Sans sourciller, Joseph Lambert s’explique sur ce dossier à l’antenne de Radio Vision 2000. Il rappelle que c’est  le sénateur du département de l’Artibonite, Carl Murat Cantave, qui avait proposé en mars dernier lors d’une conférence des présidents que le président de l’Assemblée nationale jouisse des privilèges à l’instar du président de la République, le premier ministre et le directeur général de la police nationale d’Haïti. Les seize (16) sénateurs  présents avaient adopté à  cette proposition.

« Le deuxième personnage de l’État se doit de bénéficier de certains privilèges découlant de sa fonction », justifie Joseph Lambert évoquant les mêmes arguments que son collègue Cantave. De plus, la proposition de ce parlementaire vise le renforcement du cortège du président du Sénat.

Par ailleurs, Joseph Lambert révèle que chaque sénateur de la République a droit à des frais s’élevant à deux cent cinquante mille (250 000) gourdes par mois pour la location d’une résidence secondaire. D’ailleurs, «  les parlementaires ne sont pas les seuls à bénéficier de ces privilèges », s’est défendu Joseph Lambert.

Toutefois, il rejette les informations selon lesquelles, il  a utilisé les 7.2 millions de gourdes pour payer sa résidence personnelle située à Delmas 40 B. Se prononçant sur la conjoncture politique actuelle, le président du Sénat, Joseph Lambert, indique n’avoir pas l’intention de proposer de nom au président Jovenel Moïse dans le cadre des consultations sur la désignation du nouveau premier ministre.

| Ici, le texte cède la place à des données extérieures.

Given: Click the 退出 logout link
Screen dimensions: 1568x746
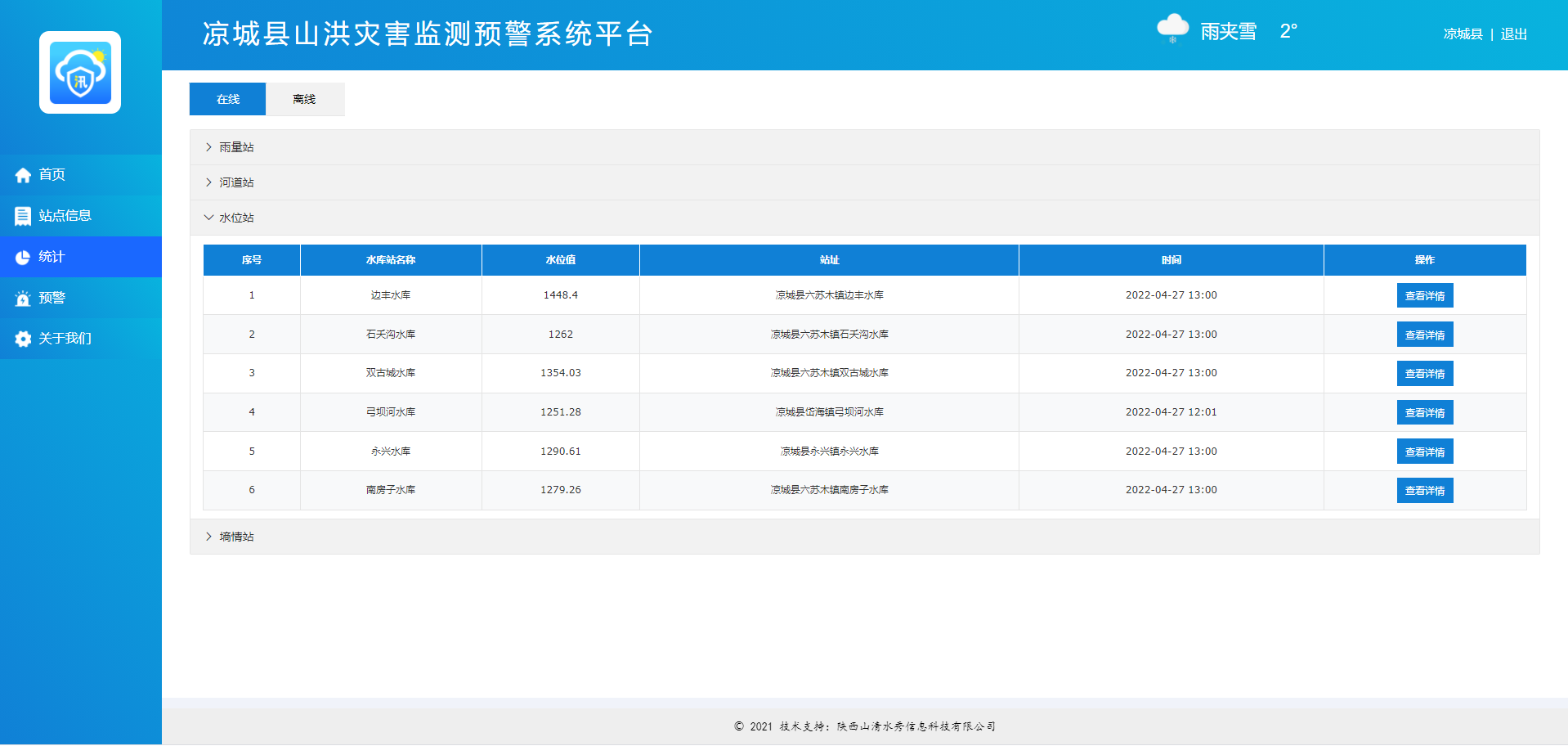Looking at the screenshot, I should coord(1513,34).
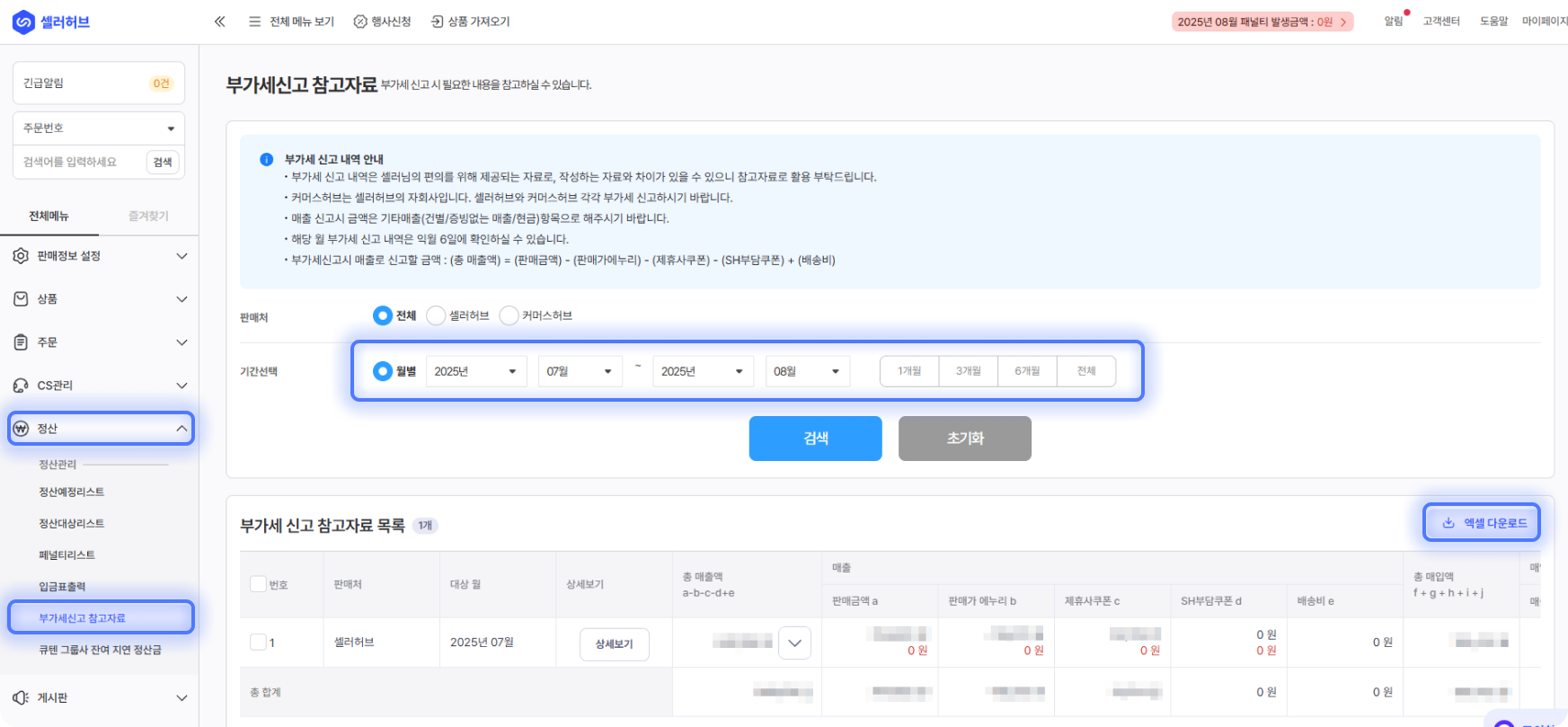Open the 판매정보 설정 gear icon menu
1568x727 pixels.
tap(21, 256)
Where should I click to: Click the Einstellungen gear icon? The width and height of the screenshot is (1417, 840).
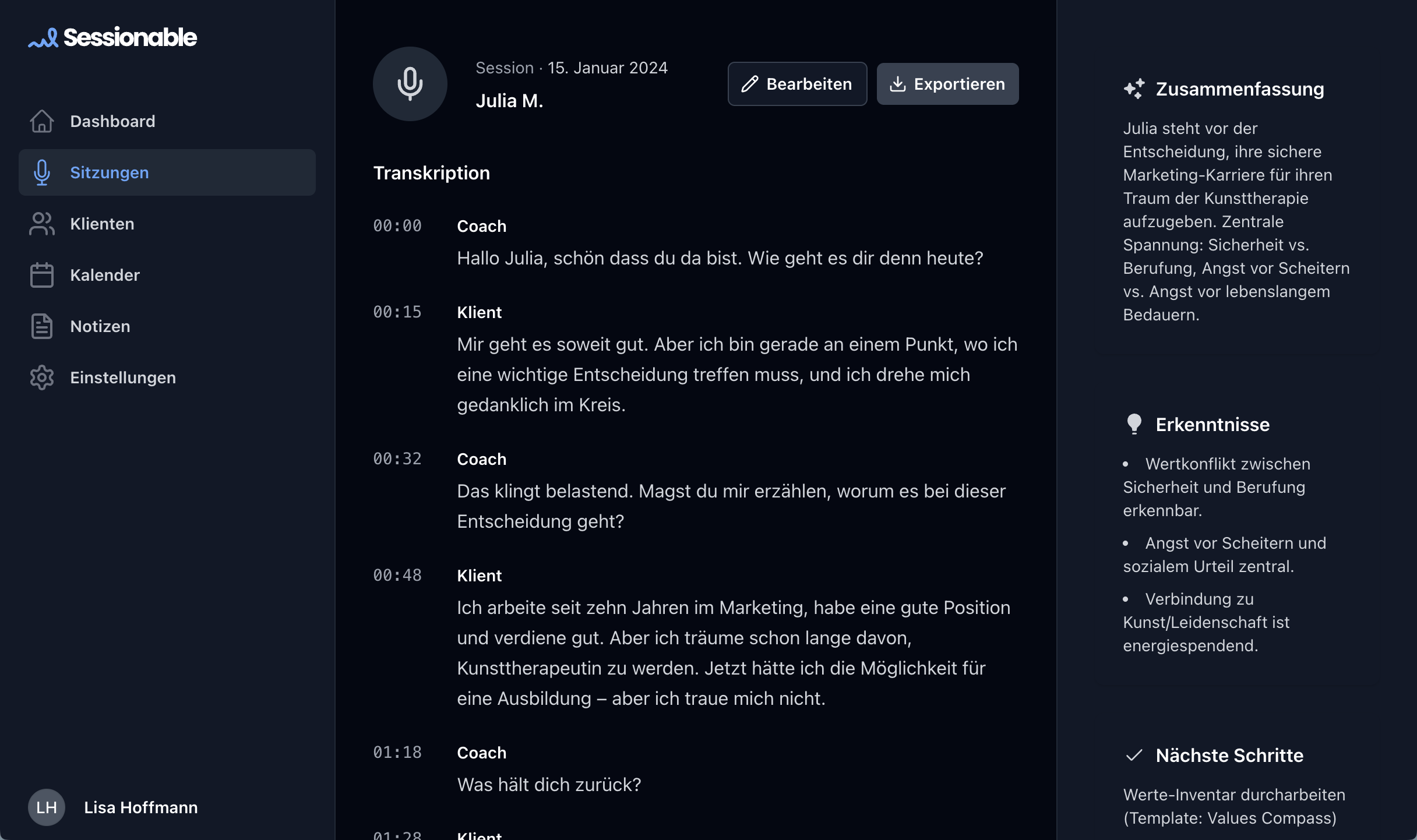pyautogui.click(x=42, y=377)
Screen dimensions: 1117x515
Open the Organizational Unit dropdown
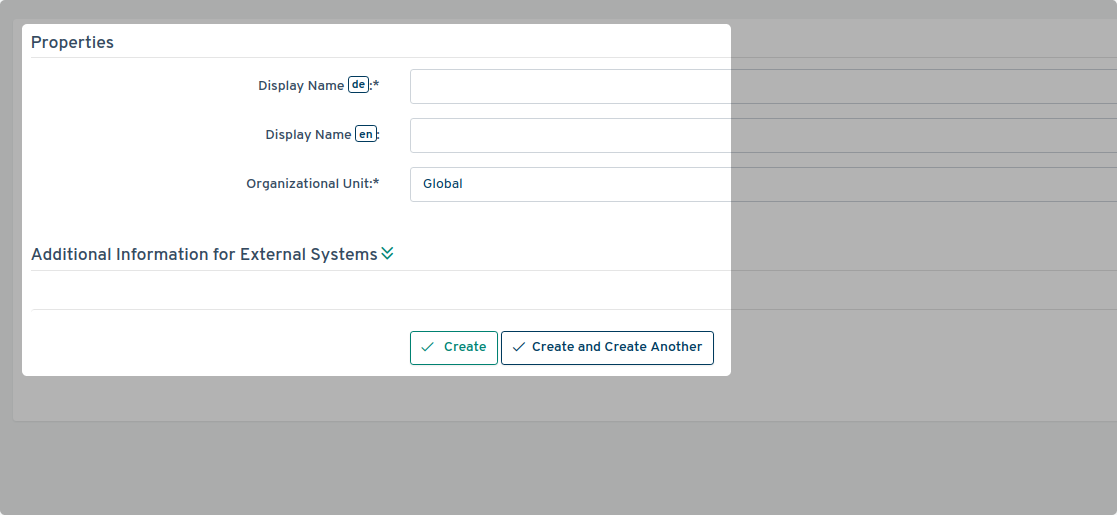tap(700, 184)
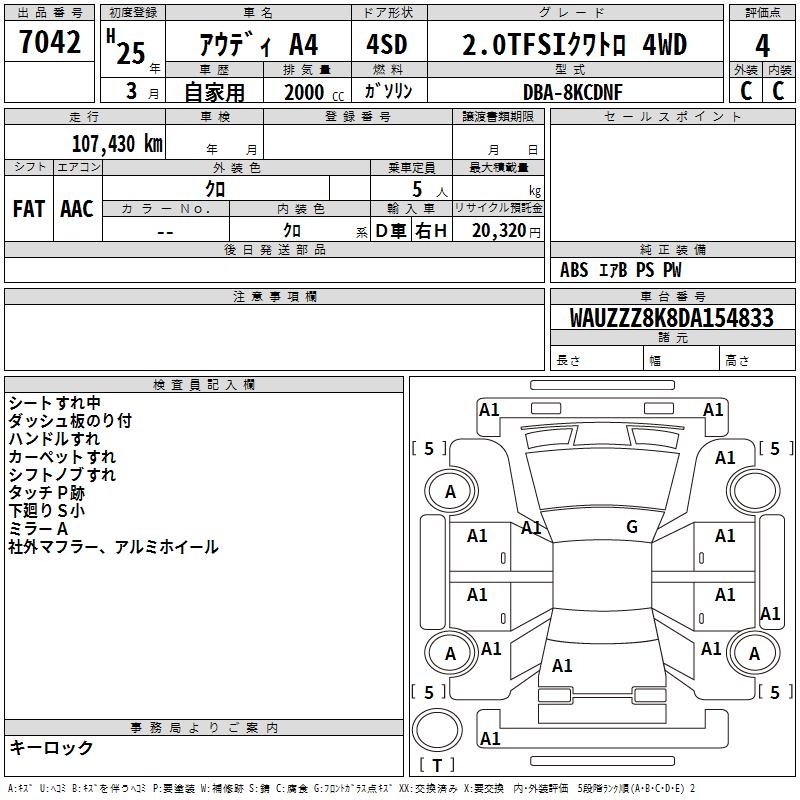Click the model code DBA-8KCDNF

click(x=571, y=90)
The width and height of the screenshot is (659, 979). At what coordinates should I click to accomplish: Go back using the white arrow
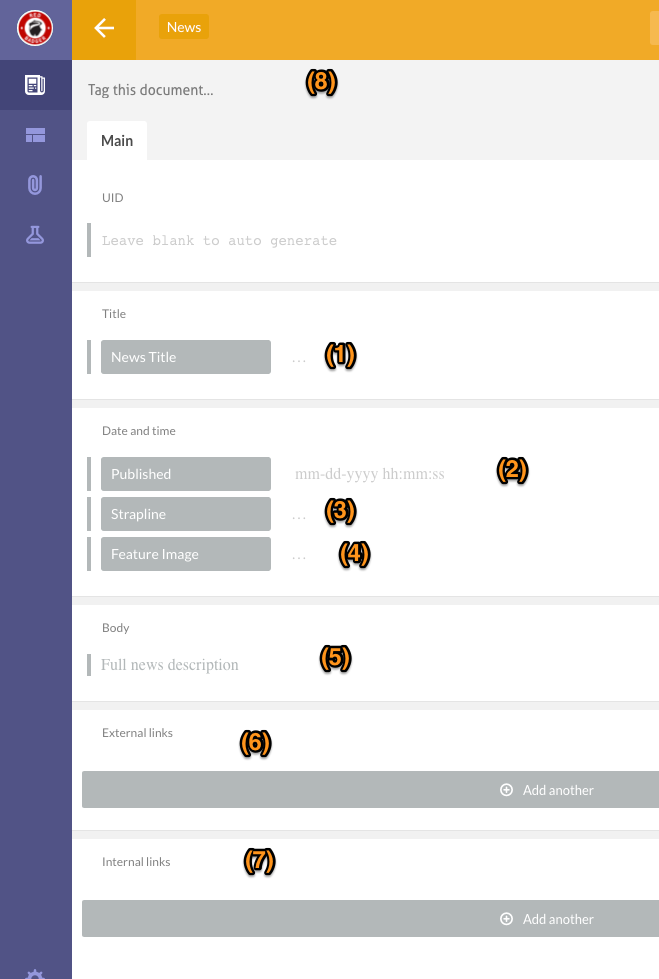coord(104,29)
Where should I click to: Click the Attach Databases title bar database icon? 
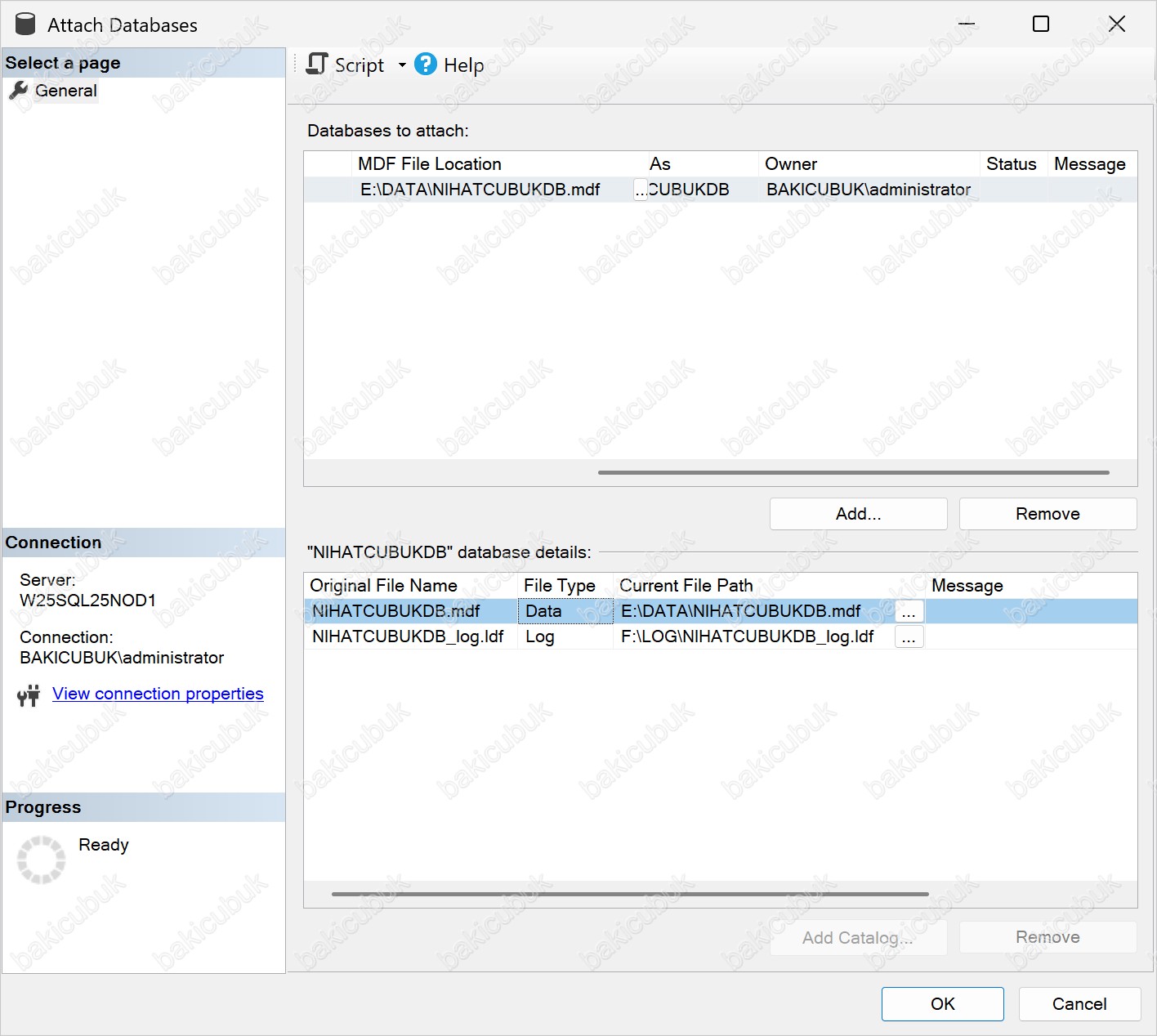pyautogui.click(x=25, y=25)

En tout cas, c’est ce qu’il soutient! « Mon homologue de la chambre des députés, Garry Bodeau, et moi, nous nous sommes mis d’accord sur ce point avant notre première rencontre lundi dernier avec le chef de l’État», insiste Monsieur Lambert.

Néanmoins, s’agissant du profil du successeur de Jack Guy Lafontant, le président du grand corps pense que celui-ci devrait être un politique expérimenté, capable de s’asseoir avec tous les secteurs et qui peut anticiper d’éventuels événements comme ceux perpétrés récemment à la capitale.

Joseph Lambert cite par exemple l’ex-premier ministre Evans Paul. D’ailleurs, il se dit prêt à contribuer de manière à ce que l’intéressé puisse obtenir décharge de sa gestion, si la cour des comptes venait à transférer son dossier au parlement.  

En ce qui a trait au dossier Petrocaribe, le sénateur Joseph Lambert annonce que le  bureau du sénat devrait écrire sous peu à la cour supérieure des comptes et du contentieux administratif (CSCCA) en vue de s’enquérir de l’état d’avancement de l’audit de la gestion des fonds Petrocaribe. Le parlementaire informe également que le grand corps envisage de dégager des ressources dans le prochain budget afin de permettre au tribunal administratif de disposer de moyens nécessaires pour faire ce travail. 

Le transfert du dossier Petrocaribe à la cour des comptes, rappelons-le, avait été sévèrement critiqué par de nombreux acteurs politiques et de la société civile craignant qu’il ne soit pas mis en terre. Le président du Sénat qui continue de justifier cette décision affirme que rien ni personne ne pourra empêcher que ceux qui ont participé à la dilapidation des fonds Petrocaribe rendent compte devant la nation.